Kettle Falls Historic District

The Kettle Falls Historic District encompasses a portage site on the United States-Canadian border in Voyageurs National Park, Minnesota. Kettle Falls is a drainage channel between Namakan Lake and Rainy Lake on the United States side of the border on the eastern end of the Kabetogama peninsula. A stone and concrete dam was built at the site between 1910 and 1914 by the Minnesota and Ontario Power Company. Two buildings associated with the construction of the dam remain, including the dam keeper's cabin. Another seventeen other buildings, including the Kettle Falls Hotel, comprise the remainder of the district. The hotel is separately listed on the National Register of Historic Places.

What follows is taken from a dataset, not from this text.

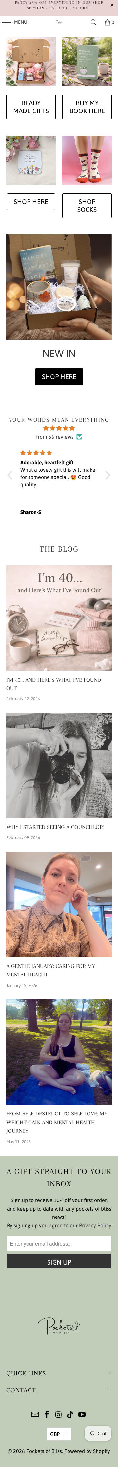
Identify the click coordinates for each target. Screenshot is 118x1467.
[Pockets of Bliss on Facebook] (47, 1415)
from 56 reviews (55, 437)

The district preserves the portage, the dam and the Kettle Falls Hotel's historic context. The portage, known at first as the Portage de Chaudière or the Portage Neuf, was frequented by fur traders at first, following an established trail that later became the trace of the U.S.-Canadian border. An 1890s gold rush brought miners through the area. It was later used by fishermen and lumbermen, with commercial fish camps operating 1913-1920. Illegal liquor was smuggled over the border from Canada starting about 1910 In the 1930s lumbering operations were the chief activity. The dam is about 20 feet high, with four sluiceways, divided into a section called the American Dam and another on the Canadian channel called the International Dam. It featured fishways, which were never considered very effective. The district was placed on the National Register of Historic Places on July 17, 1978.